Climate change will play a significant role in strategic planning in the future, due to the potentially enormous financial risks it poses to companies, particularly those operating within certain sectors or in certain regions.
For this reason, the Commonwealth Climate and Law Initiative
(CCLI) has been examining the legal basis for directors and trustees to take account of climate change risks under prevailing laws and the first comprehensive legal assessments have now been undertaken for four Commonwealth countries: South Africa, Canada, Australia and the United Kingdom. The Centre for Environmental Rights is a member of the CCLI team, and produced the South Africa country paper
The CCLI’s new research has shown, through the analysis of statutory and case law, that a director may breach his or her duties of trust or loyalty where the director consciously disregards, or is wilfully blind to, the financial risks associated with climate change and their potential impact on company strategy or risk management; or where the director’s ability to make an independent judgment is compromised by a material conflict of interest. Directors could also be held liable for providing misleading disclosures in relation to climate risks, or for failing to disclosure material information.

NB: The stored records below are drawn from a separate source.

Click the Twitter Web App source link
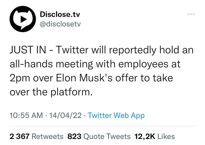 116,115

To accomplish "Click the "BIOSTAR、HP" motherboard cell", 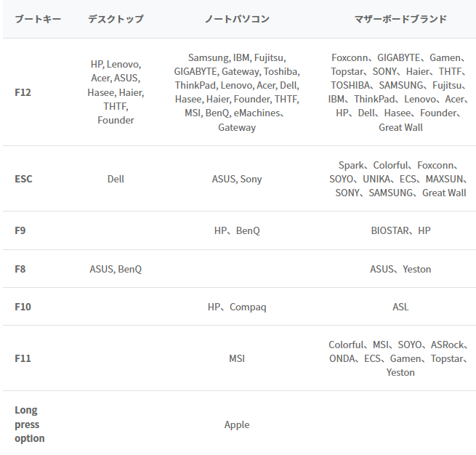I will tap(400, 230).
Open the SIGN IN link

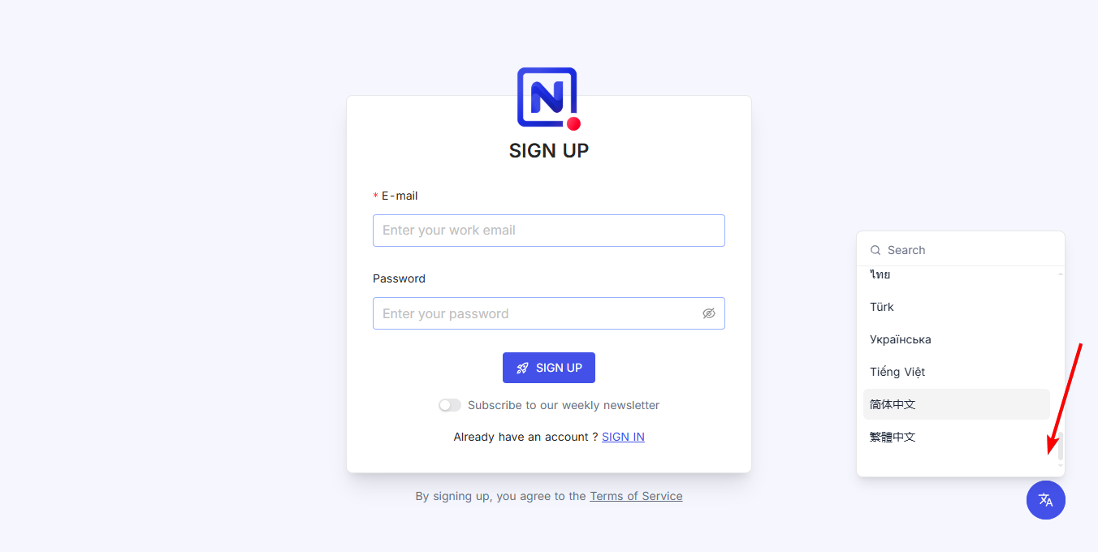tap(623, 437)
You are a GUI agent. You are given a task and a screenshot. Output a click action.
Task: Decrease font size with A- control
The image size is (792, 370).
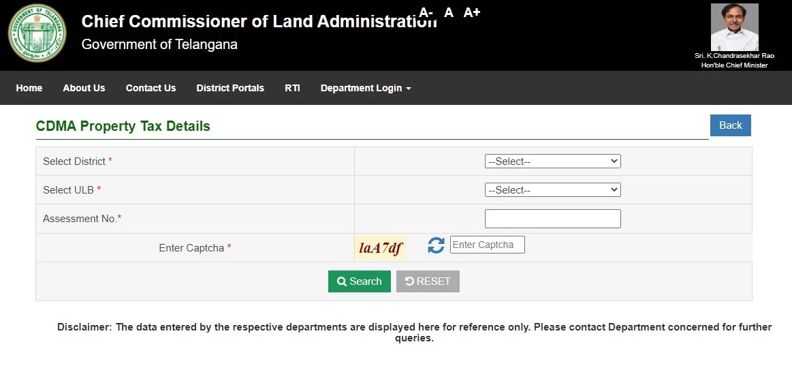click(426, 12)

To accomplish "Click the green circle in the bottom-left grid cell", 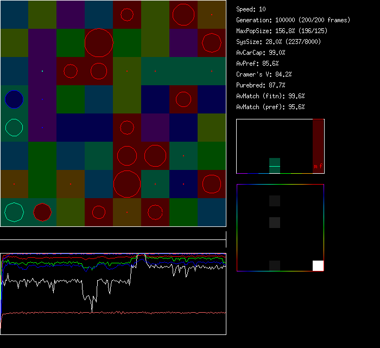I will click(14, 212).
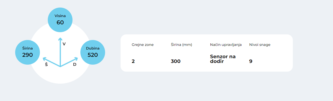Click the Senzor na dodir text

[223, 59]
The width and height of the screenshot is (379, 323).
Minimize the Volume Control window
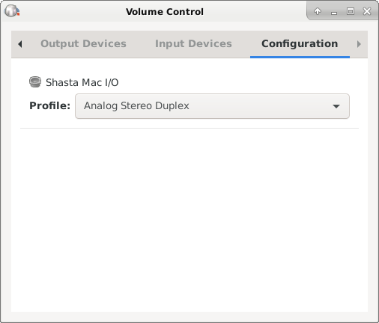tap(334, 12)
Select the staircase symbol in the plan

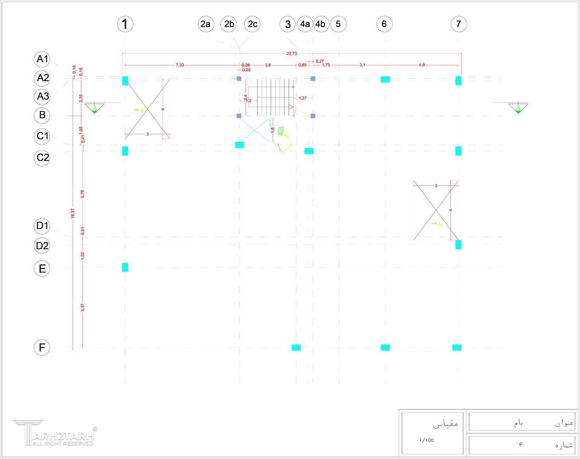click(x=272, y=97)
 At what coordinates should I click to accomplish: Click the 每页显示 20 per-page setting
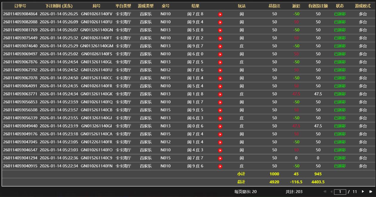245,192
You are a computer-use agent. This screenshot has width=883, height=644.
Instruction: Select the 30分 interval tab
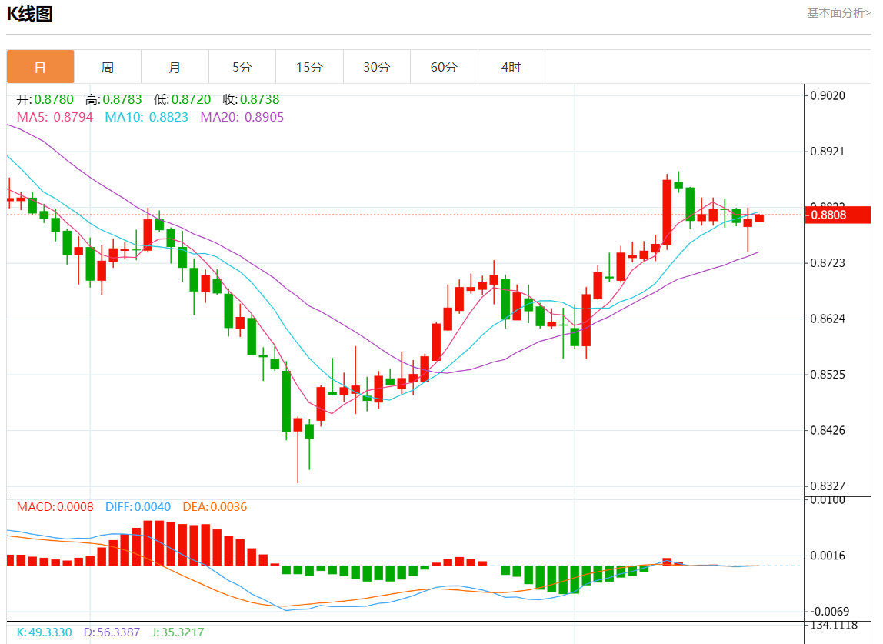[377, 67]
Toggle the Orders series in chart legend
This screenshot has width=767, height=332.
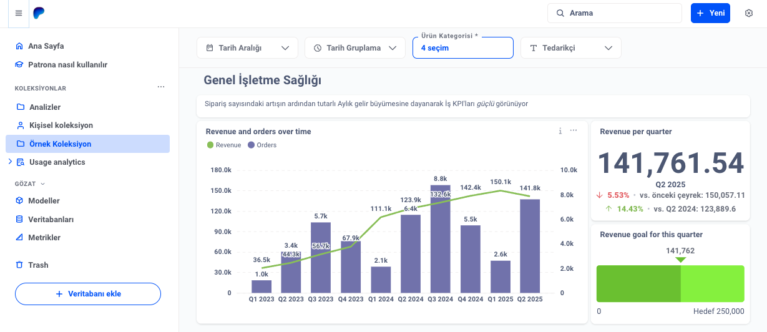(x=263, y=145)
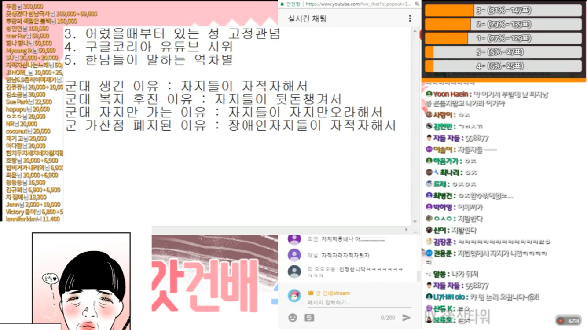Click the Super Chat dollar icon

coord(309,318)
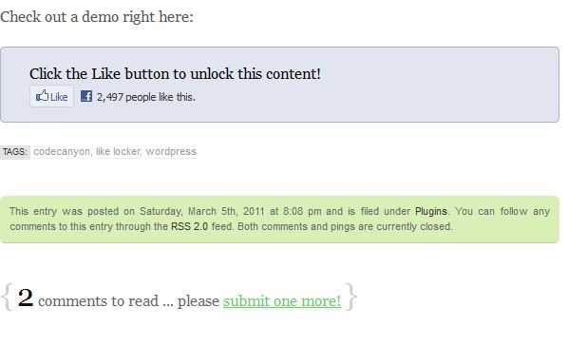
Task: Follow the 'submit one more!' link
Action: [282, 301]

The significant commonalities in the laws and legal systems of each of the four countries makes the CCLI’s work and outcomes readily transferable. The national legal papers follow a uniform structure and the South Africa country paper considers specific duties in the Companies Act 71 of 2008, the King IV Report on Corporate Governance, and South African case law. Although directors are the focus of the paper, the legal duties of other key participants in the financial services system, insofar as they differ, are also considered.
Reliance on fossil fuel
South Africa, with its heavy reliance on fossil fuels, will need to transition quickly if it is to meet its international climate change obligations. It is clear that climate change mitigation requires forward-looking decision making, and that company directors need to be identifying risks now, to ensure enough lead time to manage risks appropriately.
Good corporate governance practice will require that companies steer their businesses away from climate-related risks, and towards the opportunities that a low-carbon transition provides.